6. El último testigo al que Jesús apela es Moisés (vv. Jua 5:45-47). Cristo les muestra:

(A) Que Moisés fue un testigo contra los judíos incrédulos: «No penséis que yo voy a acusaros ante el Padre» les dice Jesús . Como observa W. Hendriksen, ante los agudos reproches de los versículos que anteceden, es posible que los judíos comenzasen a sospechar que lo que Cristo les dice en el versículo Jua 5:34 no era verdad, sino que Jesús era un «acusador» al estilo de Satanás, cuando éste se puso a la derecha del Ángel de Jehová para acusar al sumo sacerdote Josué de que las vestiduras que llevaba no estaban limpias (Zac 3:1-5). Pero no era ese el propósito de Jesús (v. Jua 3:17). Jesús no vino a este mundo como acusador, sino como abogado (1Jn 2:1-2), como Mediador entre Dios y los hombres (1Ti 2:5). Incluso en la Cruz, no acusó a quienes le crucificaban, sino que oró al Padre para que les perdonara (Luc 23:34). Es Moisés, «en quien tenéis puesta vuestra esperanza, quien os acusa» (v. Jua 5:45). Los judíos se jactaban de ser «discípulos de Moisés» (Jua 9:28) y esperaban que, mediante la observancia de las leyes y ordenanzas que Moisés les había prescrito de parte de Dios, serían salvos. Este Moisés, cuyas instrucciones analizaban y discutían con una casuística extremadamente minuciosa, mostraría ser el verdadero acusador de ellos. Quienes ponen toda su confianza en los privilegios de que disfrutan, se encontrarán un día con que esos mismos privilegios serán sus más temibles testigos contra ellos.

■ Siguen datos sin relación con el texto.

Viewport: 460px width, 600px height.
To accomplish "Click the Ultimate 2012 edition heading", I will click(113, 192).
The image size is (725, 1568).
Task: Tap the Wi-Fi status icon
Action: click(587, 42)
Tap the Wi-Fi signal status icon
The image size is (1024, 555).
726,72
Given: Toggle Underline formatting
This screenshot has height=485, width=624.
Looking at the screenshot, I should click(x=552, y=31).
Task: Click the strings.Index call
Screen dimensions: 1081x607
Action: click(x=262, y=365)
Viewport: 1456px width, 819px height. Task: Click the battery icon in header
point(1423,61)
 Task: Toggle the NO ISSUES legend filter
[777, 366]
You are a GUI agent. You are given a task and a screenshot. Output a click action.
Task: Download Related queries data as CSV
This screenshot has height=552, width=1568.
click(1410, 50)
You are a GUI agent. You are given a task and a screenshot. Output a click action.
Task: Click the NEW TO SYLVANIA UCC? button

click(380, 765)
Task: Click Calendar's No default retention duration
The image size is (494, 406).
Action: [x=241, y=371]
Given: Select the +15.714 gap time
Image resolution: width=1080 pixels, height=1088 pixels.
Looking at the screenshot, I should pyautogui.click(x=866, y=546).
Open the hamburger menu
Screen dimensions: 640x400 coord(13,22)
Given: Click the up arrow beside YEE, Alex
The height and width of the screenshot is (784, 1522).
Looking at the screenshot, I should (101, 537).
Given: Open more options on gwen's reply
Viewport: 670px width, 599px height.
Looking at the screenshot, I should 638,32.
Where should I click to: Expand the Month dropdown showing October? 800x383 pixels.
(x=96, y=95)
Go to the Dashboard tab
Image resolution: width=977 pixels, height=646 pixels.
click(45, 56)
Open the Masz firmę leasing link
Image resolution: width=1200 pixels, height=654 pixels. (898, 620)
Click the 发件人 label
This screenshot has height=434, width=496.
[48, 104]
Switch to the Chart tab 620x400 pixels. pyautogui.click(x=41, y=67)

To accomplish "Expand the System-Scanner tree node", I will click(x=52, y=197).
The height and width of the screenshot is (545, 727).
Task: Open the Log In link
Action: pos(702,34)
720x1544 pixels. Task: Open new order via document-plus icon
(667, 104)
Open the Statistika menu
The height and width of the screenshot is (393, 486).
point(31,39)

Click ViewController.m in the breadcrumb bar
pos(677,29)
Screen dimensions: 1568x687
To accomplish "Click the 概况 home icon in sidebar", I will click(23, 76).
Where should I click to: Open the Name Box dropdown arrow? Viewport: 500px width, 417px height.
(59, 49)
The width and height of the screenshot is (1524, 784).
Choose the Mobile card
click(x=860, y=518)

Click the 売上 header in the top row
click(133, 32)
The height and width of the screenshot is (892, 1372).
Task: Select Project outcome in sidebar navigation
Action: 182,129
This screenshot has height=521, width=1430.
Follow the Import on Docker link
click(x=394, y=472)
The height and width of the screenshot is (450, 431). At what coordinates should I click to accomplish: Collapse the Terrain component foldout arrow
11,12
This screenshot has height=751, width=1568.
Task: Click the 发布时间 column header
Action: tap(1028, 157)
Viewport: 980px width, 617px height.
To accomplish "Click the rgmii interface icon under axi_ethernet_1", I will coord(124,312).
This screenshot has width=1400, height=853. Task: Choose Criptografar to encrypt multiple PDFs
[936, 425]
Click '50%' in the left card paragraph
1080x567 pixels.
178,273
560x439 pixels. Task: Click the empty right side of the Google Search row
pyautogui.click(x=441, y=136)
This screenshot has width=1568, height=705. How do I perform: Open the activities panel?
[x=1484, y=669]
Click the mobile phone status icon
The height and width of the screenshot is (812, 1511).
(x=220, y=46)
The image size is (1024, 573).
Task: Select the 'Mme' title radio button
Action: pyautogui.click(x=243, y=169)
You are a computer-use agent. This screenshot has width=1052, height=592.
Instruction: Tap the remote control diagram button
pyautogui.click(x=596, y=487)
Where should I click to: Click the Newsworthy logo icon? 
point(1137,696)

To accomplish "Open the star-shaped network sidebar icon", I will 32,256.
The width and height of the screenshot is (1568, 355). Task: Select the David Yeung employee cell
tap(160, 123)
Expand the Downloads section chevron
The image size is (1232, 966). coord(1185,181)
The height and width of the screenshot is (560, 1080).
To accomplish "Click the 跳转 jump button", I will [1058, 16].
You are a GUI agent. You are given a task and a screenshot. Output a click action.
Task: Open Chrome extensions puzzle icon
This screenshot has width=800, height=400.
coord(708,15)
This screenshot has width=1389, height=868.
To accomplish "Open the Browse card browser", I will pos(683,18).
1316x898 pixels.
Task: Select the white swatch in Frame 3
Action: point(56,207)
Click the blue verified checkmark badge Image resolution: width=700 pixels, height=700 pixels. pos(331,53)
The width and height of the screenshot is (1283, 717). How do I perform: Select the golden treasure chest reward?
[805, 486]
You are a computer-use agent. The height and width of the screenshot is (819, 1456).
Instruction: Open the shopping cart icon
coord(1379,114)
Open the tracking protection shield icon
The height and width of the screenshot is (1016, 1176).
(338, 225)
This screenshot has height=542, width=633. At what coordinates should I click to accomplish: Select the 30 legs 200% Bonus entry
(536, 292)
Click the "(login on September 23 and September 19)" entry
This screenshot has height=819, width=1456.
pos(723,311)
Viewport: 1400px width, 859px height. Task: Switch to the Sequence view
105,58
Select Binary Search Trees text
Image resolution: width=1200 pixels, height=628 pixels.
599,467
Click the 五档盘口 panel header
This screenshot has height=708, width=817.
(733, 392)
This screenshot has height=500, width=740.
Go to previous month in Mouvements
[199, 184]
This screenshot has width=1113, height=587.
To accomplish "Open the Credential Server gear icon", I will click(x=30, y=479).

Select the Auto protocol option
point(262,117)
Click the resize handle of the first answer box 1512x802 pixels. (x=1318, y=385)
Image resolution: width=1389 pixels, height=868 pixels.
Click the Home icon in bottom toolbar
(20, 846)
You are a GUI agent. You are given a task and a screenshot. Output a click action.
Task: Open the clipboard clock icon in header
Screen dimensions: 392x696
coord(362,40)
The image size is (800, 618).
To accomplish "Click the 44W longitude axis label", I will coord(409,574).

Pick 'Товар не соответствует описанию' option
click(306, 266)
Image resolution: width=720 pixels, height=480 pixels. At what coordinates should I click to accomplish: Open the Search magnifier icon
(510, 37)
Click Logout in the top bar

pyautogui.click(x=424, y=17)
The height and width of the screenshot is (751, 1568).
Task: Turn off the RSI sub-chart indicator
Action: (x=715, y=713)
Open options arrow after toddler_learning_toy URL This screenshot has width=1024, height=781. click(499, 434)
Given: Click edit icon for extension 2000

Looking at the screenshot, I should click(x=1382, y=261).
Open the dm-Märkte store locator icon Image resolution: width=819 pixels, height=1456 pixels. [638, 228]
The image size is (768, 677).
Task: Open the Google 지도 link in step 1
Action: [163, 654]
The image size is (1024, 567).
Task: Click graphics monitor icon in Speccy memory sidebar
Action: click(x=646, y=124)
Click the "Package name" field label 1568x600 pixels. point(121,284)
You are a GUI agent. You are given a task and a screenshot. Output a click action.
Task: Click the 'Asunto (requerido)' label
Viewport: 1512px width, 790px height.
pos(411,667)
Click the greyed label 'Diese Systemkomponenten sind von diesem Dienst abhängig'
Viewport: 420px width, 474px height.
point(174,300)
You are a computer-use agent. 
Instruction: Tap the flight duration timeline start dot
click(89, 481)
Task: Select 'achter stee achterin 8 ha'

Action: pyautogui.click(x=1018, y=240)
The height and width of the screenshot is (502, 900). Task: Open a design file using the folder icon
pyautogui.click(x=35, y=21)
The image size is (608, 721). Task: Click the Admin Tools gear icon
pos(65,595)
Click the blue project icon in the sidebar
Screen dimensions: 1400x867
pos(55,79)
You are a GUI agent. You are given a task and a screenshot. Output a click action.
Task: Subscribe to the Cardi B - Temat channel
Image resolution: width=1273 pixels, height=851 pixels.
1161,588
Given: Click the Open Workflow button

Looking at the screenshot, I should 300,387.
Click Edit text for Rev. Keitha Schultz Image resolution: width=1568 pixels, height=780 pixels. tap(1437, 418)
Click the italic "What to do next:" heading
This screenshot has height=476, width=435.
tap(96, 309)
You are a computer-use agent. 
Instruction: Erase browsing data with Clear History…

(B) Que Moisés testificó de Cristo y de sus enseñanzas: «De mí escribió él» (v. Jua 5:46). Mediante tipos y figuras, todo el Pentateuco, redactado por Moisés, apuntaba hacia Cristo; pero hay pasajes como Gén 3:15; Gén 9:26; Gén 22:18; Gén 49:10, Núm 24:17 y Deu 18:15-18 que se refieren directamente al Mesías venidero. Así que, bien pudo decirles Jesús: «Si creyeseis a Moisés, me creeríais a mí» (v. Jua 5:46). Muchos dicen que creen, pero sus acciones demuestran que sus palabras son una mentira. Quienes creen una parte de la Escritura han de creer y poner por obra toda la Escritura, puesto que toda está inspirada por Dios (2Ti 3:16). El hecho de que estos judíos no creyesen en Cristo, de quien Moisés había hablado tan claramente demostraba que no era verdad que creyesen a Moisés. «Pero si no creéis a sus escritos, ¿cómo creeréis a mis palabras?» (v. Jua 5:47). Muchos se confunden al leer este versículo, como si Jesús antepusiera la autoridad de Moisés a la suya propia. Pero no es esto lo que Jesús intenta subrayar aquí. La comparación que establece Jesús es entre los escritos de Moisés y las palabras suyas, y es una especie de silogismo en que las premisas son los escritos de Moisés, y la conclusión la fe en Jesús; como si les dijera: «Para vosotros no hay nada tan sagrado como la Ley de Moisés. Colocáis la Torah sobre toda otra autoridad (al menos, en teoría; pues, en la práctica, superponéis las tradiciones de los ancianos). Moisés es vuestro supremo líder, y sus escritos están, en vuestra opinión, por encima de las enseñanzas que cualquier persona, incluido yo, os pueda impartir. Si, por consiguiente, no creéis en lo que él escribió, ¿cómo podréis creer lo que yo diga?» Argumento contundente, cuya validez nunca caduca. Como concluye Hendriksen: «Negad las Sagradas Escrituras, y todo está perdido. Los judíos necesitaban esta lección; también nosotros la necesitamos hoy».